Stimulation paradigms also generated debate. High-frequency, duty-cycle stimulation remains the clinical default, yet accumulating data suggest frequency-, pattern-, and state-dependent effects that may be better exploited through burst or adaptive strategies. Skeptics raised concerns regarding technical complexity, regulatory hurdles, and interpretability, while proponents argued that failure to move beyond static stimulation risks missing the true therapeutic potential of thalamic modulation.^3,27

Finally, there was disagreement regarding the evidentiary threshold required for clinical expansion. Some panelists advocated for cautious, protocolized adoption limited to specialized centers until prospective trials mature. Others argued that, given the morbidity of uncontrolled epilepsy and the relative safety of modern techniques, a more pragmatic expansion is justified when guided by strong physiological hypotheses.

Future Directions

The symposium concluded with a forward-looking discussion emphasizing prospective, multi-center studies integrating thalamic SEEG, advanced analytics, and adaptive neuromodulation. The collective opinion was that the next phase of progress will depend on closing the loop between mechanism and therapy—using in situ thalamic physiology not only to characterize seizure networks, but to actively guide personalized intervention.

A central challenge identified by the panel is the misalignment between rapidly evolving neuromodulation science and existing clinical trial and regulatory frameworks. Current paradigms favor fixed targets, static stimulation parameters, and narrowly defined endpoints, limiting the evaluation of adaptive and physiology-driven strategies. The authors collectively call for trial designs that permit controlled parameter evolution, incorporate mechanistic biomarkers as secondary endpoints, and recognize patient-specific targeting as a feature rather than a confound.

A specific constraint highlighted during the discussion concerns adaptive and closed-loop deep brain simulation (DBS). Present U.S. Food and Drug Administration investigational device exceptions and regulatory pathways are largely optimized for deterministic stimulation paradigms, where parameters are fixed a priori and modified infrequently. This structure complicates the testing of adaptive DBS approaches that rely on real-time biomarkers, dynamic parameter adjustment, or state-dependent stimulation logic. As a result, scientifically justified adaptive strategies are often forced into static frameworks that obscure their true mechanism of action and therapeutic value.
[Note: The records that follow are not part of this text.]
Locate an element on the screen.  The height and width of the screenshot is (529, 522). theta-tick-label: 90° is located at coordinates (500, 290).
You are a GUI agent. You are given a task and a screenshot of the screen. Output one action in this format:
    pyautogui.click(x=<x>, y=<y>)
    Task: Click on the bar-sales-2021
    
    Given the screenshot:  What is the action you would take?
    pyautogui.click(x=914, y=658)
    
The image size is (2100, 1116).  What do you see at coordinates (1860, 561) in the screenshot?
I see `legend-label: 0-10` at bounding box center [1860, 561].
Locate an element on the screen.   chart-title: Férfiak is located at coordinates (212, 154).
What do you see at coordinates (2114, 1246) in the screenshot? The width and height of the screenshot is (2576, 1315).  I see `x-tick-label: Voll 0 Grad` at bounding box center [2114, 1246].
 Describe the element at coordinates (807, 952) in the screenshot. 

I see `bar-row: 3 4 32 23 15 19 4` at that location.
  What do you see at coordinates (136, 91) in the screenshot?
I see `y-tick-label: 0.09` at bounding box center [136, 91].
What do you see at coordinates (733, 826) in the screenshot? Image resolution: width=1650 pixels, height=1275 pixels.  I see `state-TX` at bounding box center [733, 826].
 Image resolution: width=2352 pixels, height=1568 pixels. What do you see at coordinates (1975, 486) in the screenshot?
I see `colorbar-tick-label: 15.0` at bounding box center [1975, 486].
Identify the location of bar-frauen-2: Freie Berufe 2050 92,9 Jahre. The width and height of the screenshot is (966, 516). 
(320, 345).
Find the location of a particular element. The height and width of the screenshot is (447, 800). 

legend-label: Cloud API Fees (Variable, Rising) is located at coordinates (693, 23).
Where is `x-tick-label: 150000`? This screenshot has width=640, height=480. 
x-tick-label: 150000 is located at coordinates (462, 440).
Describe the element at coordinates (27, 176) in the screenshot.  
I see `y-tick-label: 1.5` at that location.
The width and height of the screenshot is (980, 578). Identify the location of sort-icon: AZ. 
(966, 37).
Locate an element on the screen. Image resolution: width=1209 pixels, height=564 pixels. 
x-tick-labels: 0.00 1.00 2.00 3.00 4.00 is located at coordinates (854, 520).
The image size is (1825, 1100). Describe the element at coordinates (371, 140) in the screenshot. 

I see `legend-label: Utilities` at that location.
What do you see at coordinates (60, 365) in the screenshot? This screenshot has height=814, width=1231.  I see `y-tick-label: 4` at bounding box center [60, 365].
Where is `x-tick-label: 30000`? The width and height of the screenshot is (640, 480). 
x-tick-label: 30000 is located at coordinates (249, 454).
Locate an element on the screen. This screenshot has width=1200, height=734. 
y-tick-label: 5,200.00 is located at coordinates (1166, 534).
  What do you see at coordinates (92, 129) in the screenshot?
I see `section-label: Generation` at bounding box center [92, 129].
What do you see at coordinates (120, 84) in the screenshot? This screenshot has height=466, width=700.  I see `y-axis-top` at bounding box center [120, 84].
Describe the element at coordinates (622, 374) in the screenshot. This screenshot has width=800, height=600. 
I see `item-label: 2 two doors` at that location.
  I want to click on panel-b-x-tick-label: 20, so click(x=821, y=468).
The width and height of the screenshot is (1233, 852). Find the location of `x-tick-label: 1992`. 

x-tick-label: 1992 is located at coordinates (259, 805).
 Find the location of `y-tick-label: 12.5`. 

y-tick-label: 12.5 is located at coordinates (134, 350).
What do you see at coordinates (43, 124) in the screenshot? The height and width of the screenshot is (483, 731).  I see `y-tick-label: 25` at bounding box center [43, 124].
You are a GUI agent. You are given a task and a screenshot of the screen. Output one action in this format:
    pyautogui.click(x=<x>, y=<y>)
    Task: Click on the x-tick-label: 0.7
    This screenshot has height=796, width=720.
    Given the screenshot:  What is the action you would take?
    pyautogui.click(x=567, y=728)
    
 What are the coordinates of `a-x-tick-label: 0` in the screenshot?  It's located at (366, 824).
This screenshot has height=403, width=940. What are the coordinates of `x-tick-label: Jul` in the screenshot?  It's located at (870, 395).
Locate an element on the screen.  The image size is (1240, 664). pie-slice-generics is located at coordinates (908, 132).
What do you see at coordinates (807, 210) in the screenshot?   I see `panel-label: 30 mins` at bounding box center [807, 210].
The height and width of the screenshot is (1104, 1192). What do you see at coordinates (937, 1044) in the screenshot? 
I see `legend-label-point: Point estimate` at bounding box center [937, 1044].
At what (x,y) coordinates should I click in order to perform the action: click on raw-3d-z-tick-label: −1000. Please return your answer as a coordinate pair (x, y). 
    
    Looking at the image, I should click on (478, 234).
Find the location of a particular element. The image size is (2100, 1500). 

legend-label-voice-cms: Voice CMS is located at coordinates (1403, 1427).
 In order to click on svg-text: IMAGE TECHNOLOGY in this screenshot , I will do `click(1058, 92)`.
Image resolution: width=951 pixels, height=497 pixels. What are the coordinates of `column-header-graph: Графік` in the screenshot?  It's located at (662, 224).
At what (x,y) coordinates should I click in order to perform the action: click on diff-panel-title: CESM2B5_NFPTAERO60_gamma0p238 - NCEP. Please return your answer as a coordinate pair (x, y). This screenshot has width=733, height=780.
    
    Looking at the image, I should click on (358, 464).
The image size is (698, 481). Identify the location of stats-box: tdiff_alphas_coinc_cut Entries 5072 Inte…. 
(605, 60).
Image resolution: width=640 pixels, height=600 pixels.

The panel emphasized that addressing this gap does not require reduced rigor, but rather updated regulatory constructs that explicitly accommodate algorithmic adaptation, predefined physiological decision rules, and transparent safety boundaries. Without such evolution, regulatory inertia risks reinforcing legacy stimulation models and slowing the translation of adaptive, biomarker-targeted neuromodulation innovations.

Conclusion

This symposium underscored a maturation of the field toward mechanistically informed, network-based thalamic neuromodulation. At the same time, it challenged the epilepsy community to critically reassess current regulatory, clinical, and conceptual paradigms that favor uniform targets and static stimulation strategies.

From a surgical perspective, thalamic neuromodulation represents not a departure from epilepsy surgery, but its logical extension. As resective and disconnective procedures reach their limits in complex network epilepsies, the ability to interrogate and modulate deep network nodes expands the surgical armamentarium. The authors jointly argue that continued reliance on generic neuromodulation risks constraining progress in individualized therapeutics. Instead, thalamic SEEG-guided, physiology-informed, and adaptive approaches should be viewed as integral components of modern epilepsy surgery.

Moving forward, progress will depend on embracing controlled innovation—balancing rigor with pragmatism—and on designing trials that allow neuromodulation strategies to evolve alongside our understanding of epileptic networks. In doing so, epilepsy surgery can continue its tradition of combining anatomical precision with physiological insight, ensuring that neuromodulation remains firmly grounded within the surgical discipline it seeks to advance.